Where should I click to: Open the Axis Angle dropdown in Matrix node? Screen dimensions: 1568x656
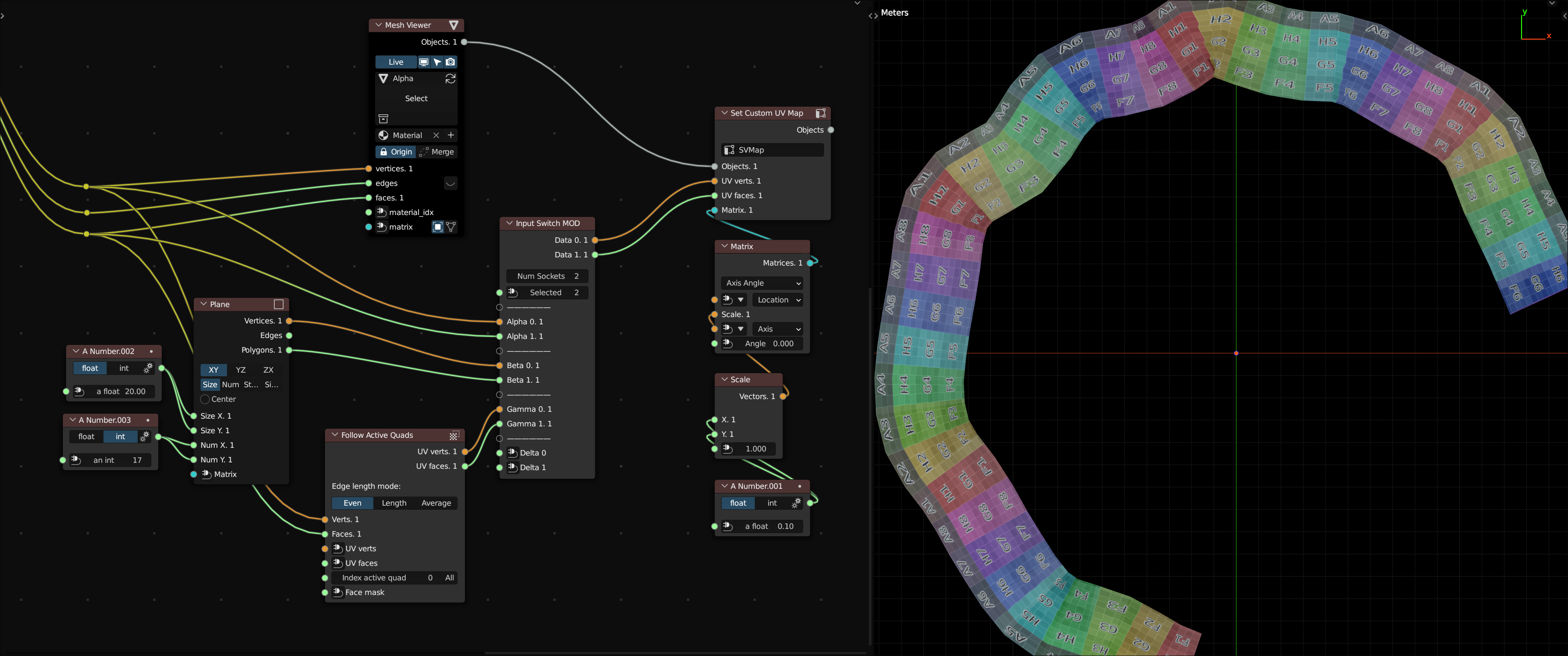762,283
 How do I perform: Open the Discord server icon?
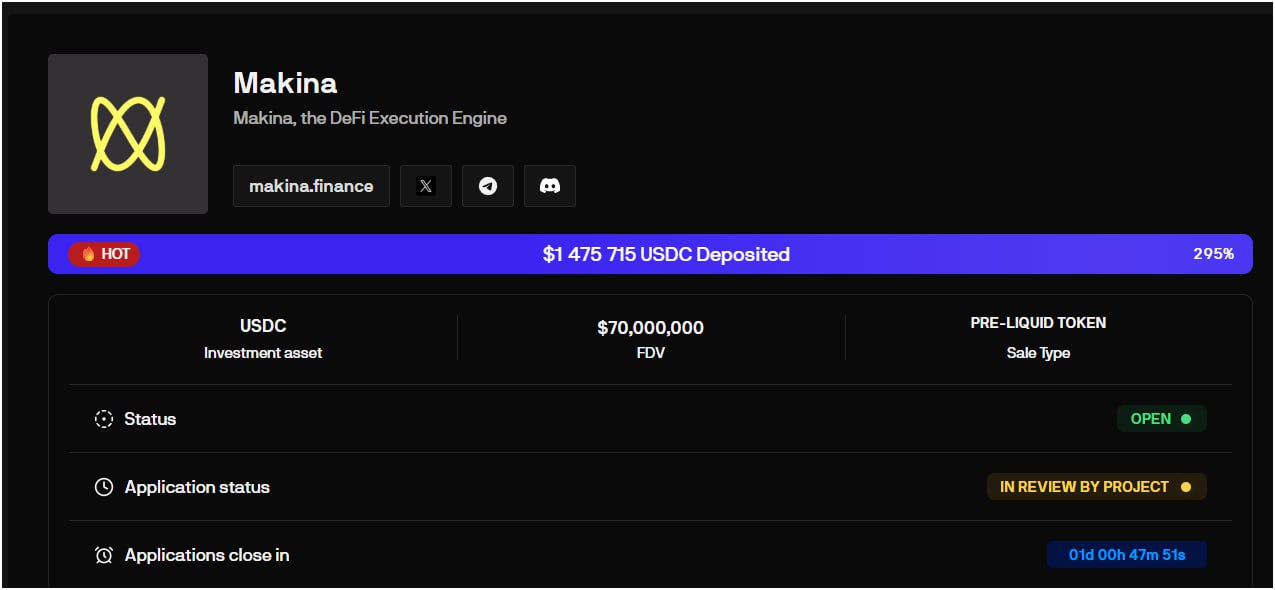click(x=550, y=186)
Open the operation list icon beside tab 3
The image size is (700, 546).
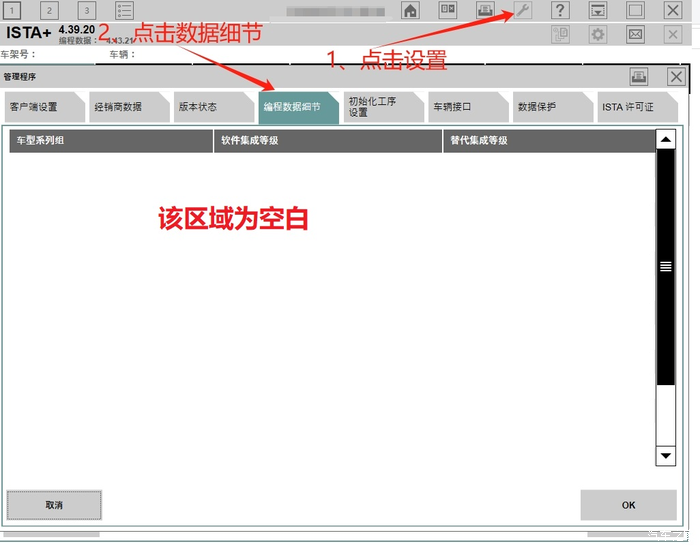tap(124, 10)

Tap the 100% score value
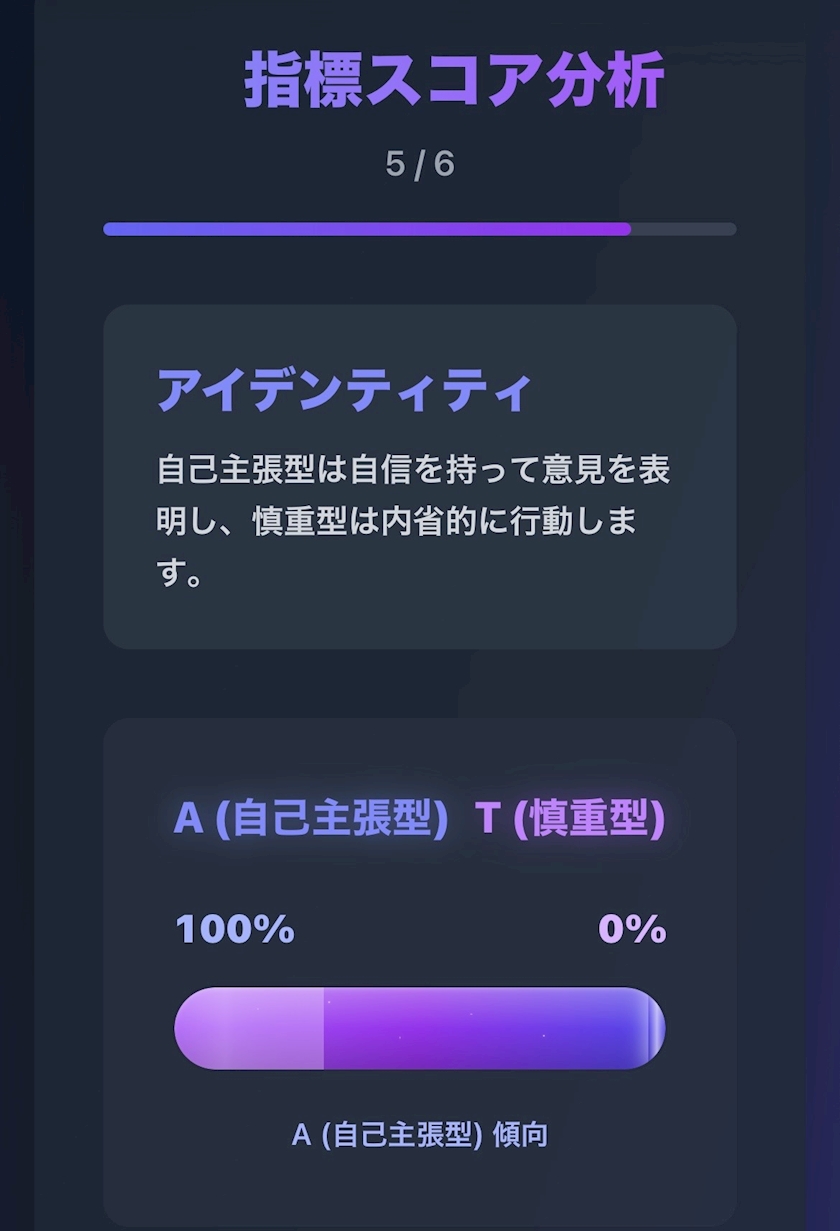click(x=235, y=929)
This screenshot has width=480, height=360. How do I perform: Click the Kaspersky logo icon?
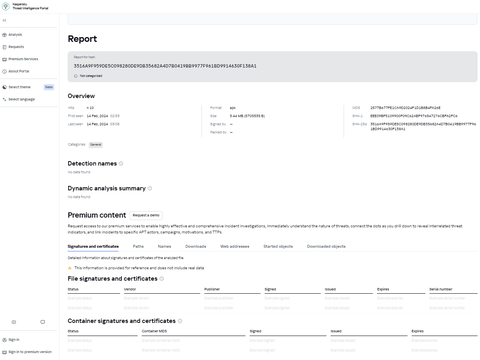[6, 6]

--------------------------------------------------

● Problem to work on: Reproduce every line of the listing above, requests included, and multiply each coordinate in the answers by 1.6, rounding to whole numbers with halves rounded up. Keep the requests and their numbers unchanged, keep each answer in its original format, and leave the pictures out.

● Task result:
Where should I click to: Open the Axis Angle dropdown in Matrix node? Screen dimensions: 1568x656
1219,453
 How do I perform: Open the Discord server icon?
click(x=880, y=298)
Open the operation list icon beside tab 3
The image size is (700, 546).
tap(198, 16)

Tap the 100% score value
click(x=376, y=1486)
This screenshot has width=480, height=360. How do I perform: Click the Kaspersky logo icon?
[10, 10]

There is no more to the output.